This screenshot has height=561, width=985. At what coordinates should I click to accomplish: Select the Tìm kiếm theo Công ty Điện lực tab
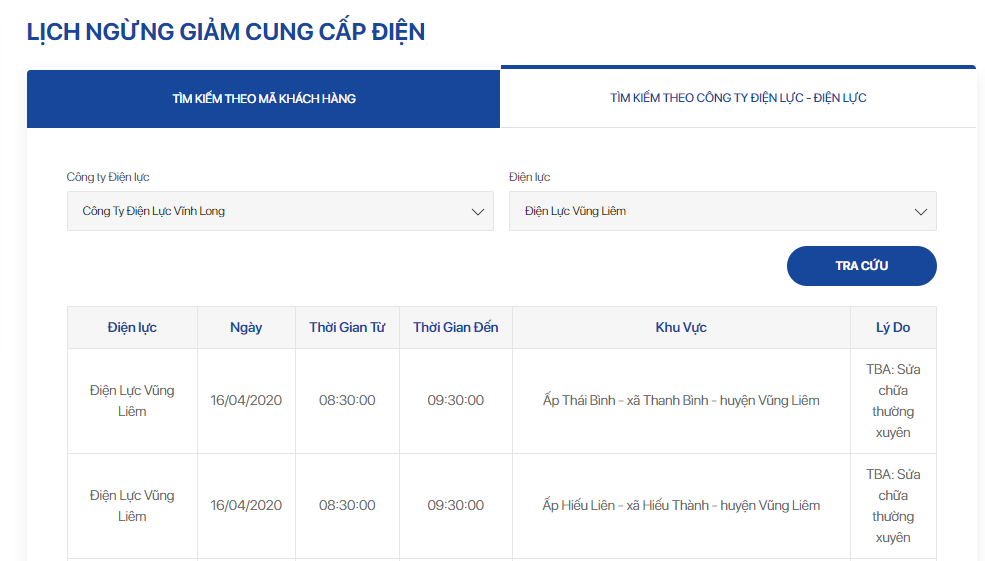(738, 98)
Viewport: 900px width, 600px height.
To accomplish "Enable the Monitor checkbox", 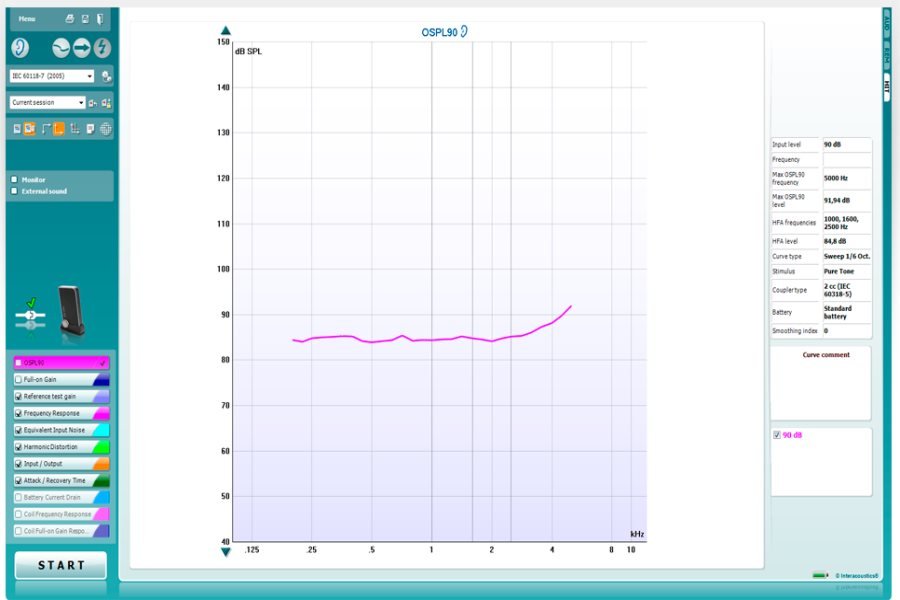I will pyautogui.click(x=14, y=180).
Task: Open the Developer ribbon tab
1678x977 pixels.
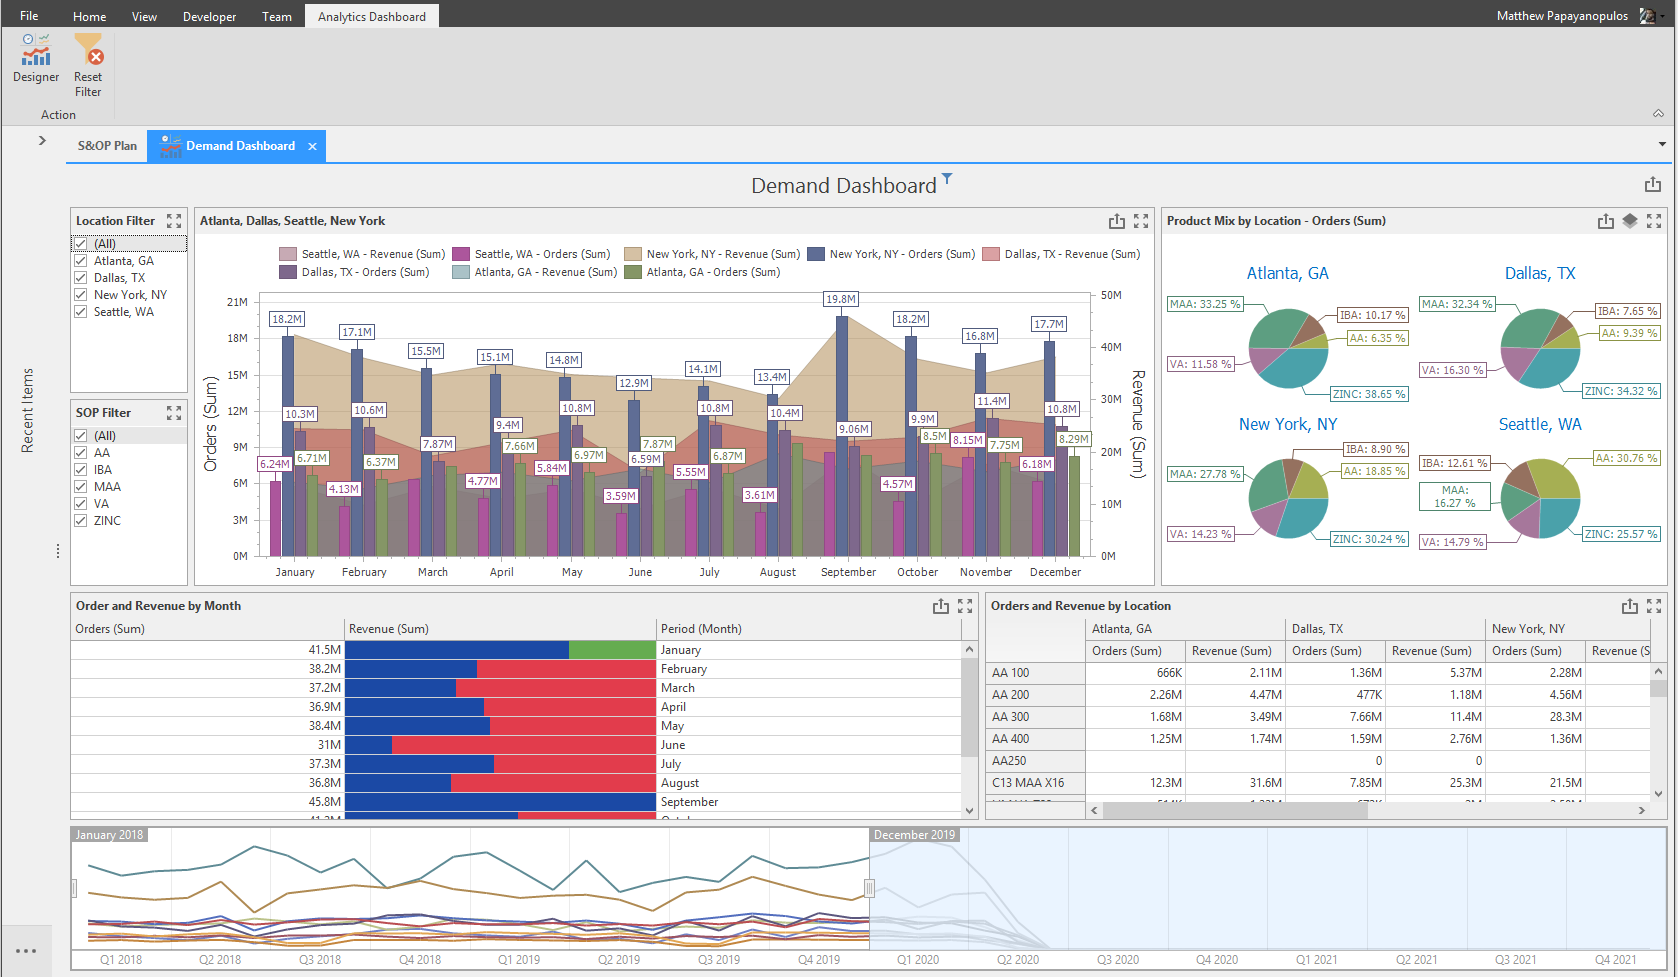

• • • • • • •

== Challenge ==
Rewrite the lines from the one containing "Task: Open the Developer ribbon tab" through the end of the entries above as a numbered list, leaving out blank lines and pictures.

== Written response ==
1. Task: Open the Developer ribbon tab
2. 1678x977 pixels.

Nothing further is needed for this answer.